*** SUPPLIED MATERIAL Section Begins ***
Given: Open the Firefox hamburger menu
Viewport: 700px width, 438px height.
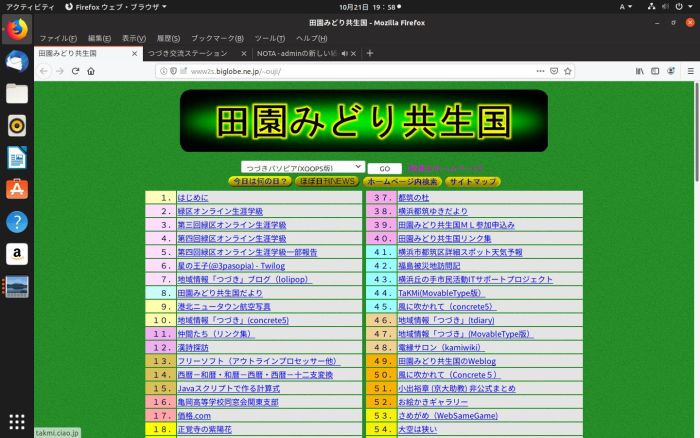Looking at the screenshot, I should tap(687, 71).
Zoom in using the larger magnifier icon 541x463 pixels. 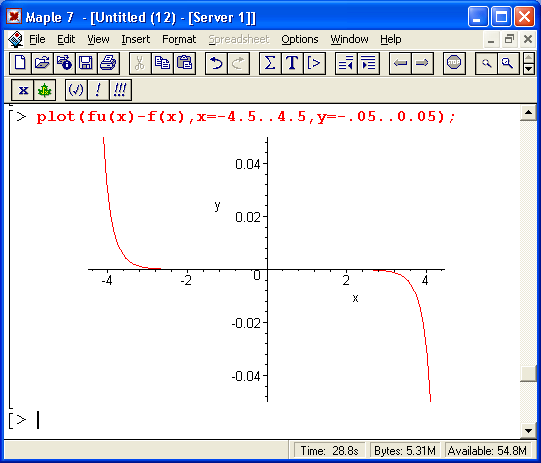[508, 63]
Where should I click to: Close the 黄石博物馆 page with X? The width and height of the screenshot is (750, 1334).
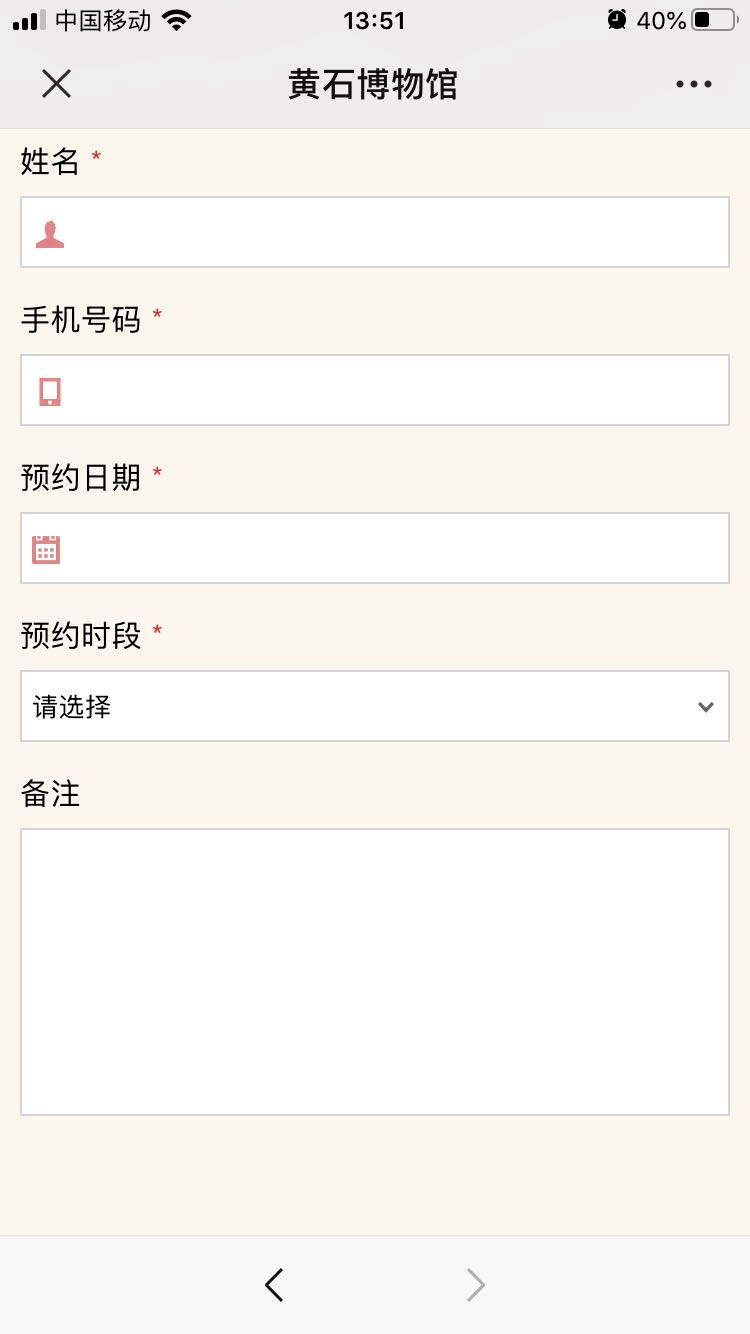57,84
*** SUPPLIED MATERIAL Section Ends ***
▶ **YOUR TASK**
Only one thing is required: an exact printout of the lines from the line containing "Where should I" through the last line of the records, pictures excluded.

▶ **ANSWER TO THE EXERCISE**
Where should I click to: Close the 黄石博物馆 page with X? The width and height of the screenshot is (750, 1334).
57,84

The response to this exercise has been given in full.